Copy, from the listing, every line in which the string "badge" is present.

---

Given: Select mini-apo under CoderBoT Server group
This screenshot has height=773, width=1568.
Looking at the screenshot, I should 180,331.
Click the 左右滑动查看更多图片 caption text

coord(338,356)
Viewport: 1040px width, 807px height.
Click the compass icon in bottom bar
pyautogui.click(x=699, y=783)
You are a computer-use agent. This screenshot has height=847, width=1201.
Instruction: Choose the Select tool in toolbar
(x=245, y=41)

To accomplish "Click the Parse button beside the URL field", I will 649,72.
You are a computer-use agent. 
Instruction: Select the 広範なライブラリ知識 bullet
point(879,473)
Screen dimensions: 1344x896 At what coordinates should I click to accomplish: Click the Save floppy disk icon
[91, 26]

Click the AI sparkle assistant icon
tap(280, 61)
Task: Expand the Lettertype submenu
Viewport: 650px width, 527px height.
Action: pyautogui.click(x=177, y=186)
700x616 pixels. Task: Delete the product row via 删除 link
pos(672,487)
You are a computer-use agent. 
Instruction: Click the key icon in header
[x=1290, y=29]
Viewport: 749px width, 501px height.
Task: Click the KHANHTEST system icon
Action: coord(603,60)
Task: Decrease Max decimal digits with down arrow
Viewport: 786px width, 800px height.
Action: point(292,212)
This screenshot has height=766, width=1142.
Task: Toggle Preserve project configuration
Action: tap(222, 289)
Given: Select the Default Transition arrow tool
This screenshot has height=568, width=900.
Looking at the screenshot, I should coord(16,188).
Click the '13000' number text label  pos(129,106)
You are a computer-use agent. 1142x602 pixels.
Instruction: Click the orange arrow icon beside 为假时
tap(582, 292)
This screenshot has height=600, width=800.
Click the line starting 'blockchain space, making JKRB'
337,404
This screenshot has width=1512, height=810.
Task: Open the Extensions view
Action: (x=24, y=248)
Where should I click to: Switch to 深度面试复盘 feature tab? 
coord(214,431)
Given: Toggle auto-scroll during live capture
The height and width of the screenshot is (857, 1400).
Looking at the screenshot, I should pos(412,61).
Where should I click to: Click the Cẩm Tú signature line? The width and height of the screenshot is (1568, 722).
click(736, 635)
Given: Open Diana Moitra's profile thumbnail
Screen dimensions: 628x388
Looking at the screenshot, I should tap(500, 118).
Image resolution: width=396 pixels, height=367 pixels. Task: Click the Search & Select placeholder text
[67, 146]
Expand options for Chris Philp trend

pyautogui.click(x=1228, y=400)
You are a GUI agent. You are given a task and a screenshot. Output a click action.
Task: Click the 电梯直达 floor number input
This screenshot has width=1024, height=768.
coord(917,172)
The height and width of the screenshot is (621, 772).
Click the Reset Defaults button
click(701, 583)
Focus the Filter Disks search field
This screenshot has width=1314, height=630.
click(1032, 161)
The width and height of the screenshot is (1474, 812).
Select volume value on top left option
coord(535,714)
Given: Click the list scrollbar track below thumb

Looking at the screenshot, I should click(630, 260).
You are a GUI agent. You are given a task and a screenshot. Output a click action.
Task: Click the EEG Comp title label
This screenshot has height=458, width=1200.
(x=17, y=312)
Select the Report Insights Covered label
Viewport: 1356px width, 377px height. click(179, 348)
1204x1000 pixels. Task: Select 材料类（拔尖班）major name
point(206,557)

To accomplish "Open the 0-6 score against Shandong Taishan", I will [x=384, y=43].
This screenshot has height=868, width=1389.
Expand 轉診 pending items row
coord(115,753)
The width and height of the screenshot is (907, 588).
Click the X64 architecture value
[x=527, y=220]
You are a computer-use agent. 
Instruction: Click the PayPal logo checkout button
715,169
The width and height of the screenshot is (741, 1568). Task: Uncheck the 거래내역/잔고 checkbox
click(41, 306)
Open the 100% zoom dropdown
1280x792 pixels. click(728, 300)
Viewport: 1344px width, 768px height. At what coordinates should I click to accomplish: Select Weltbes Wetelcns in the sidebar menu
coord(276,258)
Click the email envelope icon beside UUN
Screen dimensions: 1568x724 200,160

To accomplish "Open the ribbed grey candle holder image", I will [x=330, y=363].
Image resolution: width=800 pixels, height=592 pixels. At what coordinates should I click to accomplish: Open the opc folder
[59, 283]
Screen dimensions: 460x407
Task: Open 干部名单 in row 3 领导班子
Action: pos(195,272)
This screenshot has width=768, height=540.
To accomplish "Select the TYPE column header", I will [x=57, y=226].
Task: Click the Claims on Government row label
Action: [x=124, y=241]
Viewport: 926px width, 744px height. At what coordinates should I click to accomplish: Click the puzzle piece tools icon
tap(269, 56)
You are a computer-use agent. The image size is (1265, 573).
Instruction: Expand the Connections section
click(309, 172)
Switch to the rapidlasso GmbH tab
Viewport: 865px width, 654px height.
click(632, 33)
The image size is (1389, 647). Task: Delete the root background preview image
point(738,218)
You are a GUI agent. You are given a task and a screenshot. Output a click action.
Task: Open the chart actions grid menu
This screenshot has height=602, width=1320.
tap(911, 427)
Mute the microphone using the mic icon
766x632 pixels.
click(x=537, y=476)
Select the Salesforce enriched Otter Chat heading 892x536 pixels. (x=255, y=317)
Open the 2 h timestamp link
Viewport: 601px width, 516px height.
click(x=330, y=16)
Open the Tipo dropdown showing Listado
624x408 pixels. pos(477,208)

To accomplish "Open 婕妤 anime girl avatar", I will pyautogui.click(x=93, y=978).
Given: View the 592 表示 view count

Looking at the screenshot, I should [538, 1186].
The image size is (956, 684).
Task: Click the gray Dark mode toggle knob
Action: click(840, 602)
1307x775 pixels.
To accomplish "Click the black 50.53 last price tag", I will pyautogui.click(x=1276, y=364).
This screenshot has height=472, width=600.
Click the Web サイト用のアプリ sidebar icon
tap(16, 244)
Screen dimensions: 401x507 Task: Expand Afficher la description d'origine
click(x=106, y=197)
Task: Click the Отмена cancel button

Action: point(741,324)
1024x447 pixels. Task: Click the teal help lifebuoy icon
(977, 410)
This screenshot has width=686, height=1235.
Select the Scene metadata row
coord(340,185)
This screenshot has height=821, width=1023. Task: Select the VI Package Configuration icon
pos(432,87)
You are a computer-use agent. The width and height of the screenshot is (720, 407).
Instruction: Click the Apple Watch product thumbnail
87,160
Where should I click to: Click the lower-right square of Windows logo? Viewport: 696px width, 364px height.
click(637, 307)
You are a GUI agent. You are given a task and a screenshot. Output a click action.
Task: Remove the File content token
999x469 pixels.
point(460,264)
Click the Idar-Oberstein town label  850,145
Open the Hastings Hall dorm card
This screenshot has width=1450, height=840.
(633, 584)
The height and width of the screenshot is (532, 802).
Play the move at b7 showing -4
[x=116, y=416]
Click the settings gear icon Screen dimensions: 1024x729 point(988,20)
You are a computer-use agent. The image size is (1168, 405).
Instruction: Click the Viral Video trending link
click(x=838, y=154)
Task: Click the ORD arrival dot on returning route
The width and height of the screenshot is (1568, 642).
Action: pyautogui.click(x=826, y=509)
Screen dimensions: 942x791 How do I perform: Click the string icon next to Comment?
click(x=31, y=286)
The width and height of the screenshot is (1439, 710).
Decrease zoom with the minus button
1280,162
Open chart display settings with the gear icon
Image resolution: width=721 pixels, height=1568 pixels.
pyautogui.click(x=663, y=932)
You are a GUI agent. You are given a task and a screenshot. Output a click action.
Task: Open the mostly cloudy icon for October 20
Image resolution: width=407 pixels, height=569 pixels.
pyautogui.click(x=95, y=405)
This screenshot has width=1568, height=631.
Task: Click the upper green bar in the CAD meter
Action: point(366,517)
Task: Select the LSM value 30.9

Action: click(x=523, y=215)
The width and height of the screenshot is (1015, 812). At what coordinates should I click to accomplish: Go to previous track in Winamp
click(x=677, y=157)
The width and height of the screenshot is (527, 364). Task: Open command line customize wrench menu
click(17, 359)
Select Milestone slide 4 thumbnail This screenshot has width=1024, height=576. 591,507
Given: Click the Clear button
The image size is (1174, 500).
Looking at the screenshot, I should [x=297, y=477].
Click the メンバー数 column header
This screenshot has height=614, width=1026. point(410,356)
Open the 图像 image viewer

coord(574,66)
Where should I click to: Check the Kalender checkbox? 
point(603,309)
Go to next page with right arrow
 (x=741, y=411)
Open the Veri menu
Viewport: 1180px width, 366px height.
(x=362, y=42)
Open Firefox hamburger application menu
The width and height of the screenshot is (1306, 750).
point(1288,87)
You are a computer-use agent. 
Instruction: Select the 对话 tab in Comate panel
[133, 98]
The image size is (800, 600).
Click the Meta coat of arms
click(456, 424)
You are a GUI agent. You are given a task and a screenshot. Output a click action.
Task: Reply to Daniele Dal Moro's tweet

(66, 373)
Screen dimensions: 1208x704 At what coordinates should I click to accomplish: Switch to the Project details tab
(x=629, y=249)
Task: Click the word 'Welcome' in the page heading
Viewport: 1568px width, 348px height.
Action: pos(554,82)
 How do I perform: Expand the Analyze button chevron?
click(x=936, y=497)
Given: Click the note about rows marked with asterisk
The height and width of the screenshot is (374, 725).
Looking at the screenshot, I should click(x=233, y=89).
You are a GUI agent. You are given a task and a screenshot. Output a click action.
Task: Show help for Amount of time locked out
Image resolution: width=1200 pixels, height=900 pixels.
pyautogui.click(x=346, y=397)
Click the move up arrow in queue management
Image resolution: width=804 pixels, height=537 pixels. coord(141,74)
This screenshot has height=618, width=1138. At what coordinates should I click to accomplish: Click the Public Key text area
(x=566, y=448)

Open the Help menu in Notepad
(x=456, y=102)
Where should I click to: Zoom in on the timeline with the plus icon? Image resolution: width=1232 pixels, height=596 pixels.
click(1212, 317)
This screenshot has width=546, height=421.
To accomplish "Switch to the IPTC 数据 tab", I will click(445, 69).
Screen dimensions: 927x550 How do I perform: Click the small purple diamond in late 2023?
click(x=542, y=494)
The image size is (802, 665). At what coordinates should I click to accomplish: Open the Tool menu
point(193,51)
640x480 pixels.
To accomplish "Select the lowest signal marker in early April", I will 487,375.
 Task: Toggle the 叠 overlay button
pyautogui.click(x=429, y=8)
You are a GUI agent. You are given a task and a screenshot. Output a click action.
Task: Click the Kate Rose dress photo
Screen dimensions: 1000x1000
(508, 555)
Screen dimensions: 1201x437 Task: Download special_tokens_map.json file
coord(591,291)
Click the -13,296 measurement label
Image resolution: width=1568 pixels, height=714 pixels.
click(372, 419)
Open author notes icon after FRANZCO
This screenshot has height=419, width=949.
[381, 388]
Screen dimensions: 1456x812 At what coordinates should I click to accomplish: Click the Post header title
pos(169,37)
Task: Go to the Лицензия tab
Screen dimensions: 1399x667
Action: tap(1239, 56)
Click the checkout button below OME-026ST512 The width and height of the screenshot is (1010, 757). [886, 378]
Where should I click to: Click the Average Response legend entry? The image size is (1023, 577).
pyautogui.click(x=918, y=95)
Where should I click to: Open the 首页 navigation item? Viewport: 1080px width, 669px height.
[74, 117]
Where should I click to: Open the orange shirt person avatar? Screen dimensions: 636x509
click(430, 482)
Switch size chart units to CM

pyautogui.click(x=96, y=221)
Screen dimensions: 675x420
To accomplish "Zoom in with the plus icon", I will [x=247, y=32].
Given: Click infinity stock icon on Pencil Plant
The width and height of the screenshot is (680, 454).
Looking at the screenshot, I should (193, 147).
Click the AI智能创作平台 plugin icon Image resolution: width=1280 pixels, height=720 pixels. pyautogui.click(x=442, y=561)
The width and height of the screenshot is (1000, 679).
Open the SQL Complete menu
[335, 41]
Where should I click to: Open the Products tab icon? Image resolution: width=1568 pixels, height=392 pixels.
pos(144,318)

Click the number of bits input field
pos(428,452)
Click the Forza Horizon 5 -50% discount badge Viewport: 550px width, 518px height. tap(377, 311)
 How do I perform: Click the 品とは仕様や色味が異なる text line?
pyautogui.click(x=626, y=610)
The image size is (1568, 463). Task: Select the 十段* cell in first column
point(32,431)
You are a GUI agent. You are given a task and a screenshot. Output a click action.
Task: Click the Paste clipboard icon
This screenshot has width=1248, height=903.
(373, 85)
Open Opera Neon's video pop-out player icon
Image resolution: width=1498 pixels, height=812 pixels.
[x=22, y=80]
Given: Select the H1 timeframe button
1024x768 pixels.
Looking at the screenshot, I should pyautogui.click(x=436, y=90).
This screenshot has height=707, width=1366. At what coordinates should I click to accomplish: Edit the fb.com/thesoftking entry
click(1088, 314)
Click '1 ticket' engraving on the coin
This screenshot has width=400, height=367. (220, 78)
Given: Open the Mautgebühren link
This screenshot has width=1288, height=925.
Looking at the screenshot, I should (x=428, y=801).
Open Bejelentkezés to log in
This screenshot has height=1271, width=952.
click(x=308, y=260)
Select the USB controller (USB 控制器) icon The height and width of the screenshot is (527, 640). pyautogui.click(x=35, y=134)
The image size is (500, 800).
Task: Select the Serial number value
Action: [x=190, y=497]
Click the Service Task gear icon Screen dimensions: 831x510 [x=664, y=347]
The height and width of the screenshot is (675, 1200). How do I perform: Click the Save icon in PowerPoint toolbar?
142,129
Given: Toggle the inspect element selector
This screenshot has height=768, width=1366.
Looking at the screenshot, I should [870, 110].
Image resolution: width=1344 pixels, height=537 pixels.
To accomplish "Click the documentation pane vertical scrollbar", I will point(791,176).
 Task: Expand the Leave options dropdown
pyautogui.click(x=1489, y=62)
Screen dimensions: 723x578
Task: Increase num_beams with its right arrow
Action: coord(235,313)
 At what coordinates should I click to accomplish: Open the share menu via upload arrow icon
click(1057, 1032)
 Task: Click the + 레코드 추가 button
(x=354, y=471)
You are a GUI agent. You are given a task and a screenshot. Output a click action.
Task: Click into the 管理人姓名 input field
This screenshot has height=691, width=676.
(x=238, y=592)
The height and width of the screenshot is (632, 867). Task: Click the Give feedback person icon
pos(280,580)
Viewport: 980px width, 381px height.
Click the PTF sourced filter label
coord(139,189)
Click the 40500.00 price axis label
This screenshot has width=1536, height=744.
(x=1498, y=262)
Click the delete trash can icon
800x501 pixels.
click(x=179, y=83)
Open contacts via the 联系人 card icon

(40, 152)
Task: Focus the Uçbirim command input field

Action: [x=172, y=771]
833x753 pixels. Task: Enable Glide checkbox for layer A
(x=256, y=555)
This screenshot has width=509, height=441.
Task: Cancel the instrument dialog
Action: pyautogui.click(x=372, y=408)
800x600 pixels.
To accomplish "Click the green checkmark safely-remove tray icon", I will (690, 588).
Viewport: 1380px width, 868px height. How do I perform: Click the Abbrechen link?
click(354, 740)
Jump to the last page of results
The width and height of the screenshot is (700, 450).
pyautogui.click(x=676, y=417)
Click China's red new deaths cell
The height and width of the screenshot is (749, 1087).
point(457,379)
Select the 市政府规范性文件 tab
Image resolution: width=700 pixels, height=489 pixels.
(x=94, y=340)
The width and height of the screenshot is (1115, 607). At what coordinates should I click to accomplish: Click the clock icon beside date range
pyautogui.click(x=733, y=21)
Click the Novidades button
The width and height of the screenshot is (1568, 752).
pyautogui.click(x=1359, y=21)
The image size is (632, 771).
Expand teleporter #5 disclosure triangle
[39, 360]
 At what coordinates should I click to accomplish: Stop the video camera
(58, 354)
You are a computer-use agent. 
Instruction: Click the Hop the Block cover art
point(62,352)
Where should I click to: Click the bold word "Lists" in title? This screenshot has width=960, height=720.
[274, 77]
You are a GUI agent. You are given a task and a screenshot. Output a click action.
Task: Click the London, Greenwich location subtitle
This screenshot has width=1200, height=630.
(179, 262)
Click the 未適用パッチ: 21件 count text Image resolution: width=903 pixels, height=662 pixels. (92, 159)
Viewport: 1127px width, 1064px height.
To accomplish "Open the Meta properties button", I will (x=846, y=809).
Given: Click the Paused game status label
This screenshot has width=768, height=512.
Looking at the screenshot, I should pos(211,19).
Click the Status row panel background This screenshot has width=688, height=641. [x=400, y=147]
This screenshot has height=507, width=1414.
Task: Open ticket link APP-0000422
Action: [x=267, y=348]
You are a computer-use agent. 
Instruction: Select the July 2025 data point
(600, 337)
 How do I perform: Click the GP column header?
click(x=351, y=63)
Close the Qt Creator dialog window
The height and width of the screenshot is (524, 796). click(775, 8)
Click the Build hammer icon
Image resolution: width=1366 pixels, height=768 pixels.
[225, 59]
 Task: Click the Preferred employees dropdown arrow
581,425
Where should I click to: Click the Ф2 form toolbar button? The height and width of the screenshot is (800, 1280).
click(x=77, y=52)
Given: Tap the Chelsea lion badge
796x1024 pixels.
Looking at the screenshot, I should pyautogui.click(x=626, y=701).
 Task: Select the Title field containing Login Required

---

_FINAL ANSWER_:
Click the Forza Horizon 5 -50% discount badge Viewport: 550px width, 518px height. tap(377, 311)
Given: Tap the Chelsea lion badge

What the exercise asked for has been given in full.